[Position data for words and items]
○ ○ ○ ○ ○

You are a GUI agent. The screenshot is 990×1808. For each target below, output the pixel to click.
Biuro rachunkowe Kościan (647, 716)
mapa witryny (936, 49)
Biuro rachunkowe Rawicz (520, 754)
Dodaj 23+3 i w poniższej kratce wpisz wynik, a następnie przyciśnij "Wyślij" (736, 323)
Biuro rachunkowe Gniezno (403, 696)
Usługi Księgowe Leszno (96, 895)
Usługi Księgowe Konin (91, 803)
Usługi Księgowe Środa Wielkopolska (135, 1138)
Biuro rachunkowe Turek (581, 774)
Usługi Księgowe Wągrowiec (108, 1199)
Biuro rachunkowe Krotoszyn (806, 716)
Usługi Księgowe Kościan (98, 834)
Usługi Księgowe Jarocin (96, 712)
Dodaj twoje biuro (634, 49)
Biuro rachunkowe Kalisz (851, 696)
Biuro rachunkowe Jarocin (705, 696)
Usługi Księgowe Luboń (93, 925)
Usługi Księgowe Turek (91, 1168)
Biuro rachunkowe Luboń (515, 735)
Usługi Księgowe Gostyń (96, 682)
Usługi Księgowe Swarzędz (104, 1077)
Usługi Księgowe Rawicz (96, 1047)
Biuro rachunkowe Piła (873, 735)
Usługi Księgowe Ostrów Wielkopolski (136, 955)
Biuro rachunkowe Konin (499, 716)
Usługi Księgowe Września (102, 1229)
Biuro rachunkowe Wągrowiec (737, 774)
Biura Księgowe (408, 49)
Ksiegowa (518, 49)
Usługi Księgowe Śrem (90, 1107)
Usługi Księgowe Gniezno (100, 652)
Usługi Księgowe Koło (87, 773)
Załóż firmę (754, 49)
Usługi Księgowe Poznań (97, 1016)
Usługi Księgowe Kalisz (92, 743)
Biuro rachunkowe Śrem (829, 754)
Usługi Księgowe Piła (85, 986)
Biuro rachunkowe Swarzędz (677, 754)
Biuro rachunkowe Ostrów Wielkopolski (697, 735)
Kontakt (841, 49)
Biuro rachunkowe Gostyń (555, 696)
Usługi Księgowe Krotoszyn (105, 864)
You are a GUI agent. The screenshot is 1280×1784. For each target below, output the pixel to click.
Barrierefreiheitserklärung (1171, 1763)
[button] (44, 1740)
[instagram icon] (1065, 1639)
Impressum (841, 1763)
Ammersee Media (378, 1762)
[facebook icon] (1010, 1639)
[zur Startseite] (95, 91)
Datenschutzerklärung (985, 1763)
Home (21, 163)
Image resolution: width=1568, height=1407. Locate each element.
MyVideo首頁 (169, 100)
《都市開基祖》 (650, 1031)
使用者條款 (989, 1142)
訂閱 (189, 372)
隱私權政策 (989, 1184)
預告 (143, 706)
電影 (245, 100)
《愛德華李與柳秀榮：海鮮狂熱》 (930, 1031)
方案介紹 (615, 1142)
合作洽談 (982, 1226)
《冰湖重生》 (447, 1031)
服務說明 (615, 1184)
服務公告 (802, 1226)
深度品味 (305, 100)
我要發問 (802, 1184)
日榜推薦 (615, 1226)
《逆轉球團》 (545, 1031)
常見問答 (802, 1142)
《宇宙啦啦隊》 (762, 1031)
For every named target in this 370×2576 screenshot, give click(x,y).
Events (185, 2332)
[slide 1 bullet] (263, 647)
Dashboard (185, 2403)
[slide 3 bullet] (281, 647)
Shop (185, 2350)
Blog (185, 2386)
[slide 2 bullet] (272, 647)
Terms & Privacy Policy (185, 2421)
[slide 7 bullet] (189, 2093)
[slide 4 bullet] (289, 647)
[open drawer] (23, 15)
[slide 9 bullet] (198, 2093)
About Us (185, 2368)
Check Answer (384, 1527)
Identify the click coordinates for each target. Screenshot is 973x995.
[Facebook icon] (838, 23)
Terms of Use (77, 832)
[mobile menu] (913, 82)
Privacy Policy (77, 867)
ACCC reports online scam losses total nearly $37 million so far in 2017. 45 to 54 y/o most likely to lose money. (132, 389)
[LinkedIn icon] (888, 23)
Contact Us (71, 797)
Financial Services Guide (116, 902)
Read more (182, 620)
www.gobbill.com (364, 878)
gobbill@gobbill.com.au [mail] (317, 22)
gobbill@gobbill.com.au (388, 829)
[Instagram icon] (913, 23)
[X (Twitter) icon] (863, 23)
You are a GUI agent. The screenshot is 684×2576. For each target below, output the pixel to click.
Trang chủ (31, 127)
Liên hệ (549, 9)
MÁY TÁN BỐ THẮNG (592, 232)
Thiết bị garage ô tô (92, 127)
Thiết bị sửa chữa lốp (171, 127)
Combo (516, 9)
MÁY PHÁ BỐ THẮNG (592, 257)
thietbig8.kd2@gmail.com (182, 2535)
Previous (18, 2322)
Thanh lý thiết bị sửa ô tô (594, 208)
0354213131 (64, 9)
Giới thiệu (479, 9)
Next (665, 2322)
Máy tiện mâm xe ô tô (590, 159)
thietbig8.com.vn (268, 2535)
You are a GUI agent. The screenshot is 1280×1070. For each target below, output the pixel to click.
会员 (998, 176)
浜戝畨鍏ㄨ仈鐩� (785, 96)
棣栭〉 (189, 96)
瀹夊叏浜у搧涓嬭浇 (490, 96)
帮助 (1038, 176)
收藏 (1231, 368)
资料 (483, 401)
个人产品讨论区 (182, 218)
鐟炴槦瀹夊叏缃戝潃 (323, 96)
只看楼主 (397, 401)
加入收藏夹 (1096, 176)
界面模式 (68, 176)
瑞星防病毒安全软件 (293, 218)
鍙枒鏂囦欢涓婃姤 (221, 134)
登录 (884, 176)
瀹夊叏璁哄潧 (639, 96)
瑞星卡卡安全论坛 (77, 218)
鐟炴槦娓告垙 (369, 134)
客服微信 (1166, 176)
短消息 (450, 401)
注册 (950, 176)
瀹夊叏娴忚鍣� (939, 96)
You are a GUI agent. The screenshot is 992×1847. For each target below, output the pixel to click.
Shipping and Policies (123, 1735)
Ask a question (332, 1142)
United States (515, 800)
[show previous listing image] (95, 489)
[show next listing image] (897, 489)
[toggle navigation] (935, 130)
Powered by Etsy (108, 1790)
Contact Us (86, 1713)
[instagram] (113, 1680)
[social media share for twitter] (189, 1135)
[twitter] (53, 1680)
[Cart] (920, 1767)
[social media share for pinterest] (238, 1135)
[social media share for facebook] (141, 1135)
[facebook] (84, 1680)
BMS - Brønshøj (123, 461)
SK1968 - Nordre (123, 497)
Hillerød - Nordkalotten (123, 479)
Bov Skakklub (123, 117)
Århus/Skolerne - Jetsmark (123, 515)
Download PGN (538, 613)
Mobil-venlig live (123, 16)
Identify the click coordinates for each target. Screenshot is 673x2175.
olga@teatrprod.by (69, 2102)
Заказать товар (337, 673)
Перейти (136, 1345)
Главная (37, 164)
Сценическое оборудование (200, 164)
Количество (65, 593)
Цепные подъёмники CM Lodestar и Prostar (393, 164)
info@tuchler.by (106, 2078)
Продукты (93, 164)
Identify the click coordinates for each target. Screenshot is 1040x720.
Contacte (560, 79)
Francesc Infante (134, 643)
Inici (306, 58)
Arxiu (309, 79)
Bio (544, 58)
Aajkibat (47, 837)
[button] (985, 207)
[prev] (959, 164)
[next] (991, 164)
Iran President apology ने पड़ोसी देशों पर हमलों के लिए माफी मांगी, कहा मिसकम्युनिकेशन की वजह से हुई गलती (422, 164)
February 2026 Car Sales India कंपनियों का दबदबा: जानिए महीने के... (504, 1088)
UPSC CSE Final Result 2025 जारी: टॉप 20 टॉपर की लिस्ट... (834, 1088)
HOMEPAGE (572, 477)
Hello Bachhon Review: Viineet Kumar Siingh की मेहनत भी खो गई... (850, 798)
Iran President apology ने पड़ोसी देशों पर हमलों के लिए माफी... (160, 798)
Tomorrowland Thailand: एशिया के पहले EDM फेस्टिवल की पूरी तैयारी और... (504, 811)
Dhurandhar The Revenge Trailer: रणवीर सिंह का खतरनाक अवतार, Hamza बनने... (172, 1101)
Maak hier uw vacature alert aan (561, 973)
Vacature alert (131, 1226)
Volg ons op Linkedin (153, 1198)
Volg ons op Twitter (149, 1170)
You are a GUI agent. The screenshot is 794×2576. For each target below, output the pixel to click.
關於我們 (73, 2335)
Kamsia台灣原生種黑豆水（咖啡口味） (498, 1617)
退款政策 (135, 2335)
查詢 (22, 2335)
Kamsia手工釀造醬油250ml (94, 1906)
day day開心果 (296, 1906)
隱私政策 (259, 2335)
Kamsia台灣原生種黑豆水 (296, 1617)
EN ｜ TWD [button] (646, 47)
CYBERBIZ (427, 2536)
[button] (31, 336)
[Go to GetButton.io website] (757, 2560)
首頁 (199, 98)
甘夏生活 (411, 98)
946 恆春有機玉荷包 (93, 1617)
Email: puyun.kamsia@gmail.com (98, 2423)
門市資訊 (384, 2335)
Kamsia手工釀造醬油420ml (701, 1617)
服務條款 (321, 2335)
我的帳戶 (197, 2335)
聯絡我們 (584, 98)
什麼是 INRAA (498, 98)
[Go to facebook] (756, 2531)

○ ○ ○ ○ ○

- [Problem details] How many lines of the data above contain the string "click"? Reply with the number alone.

- [Full response] 10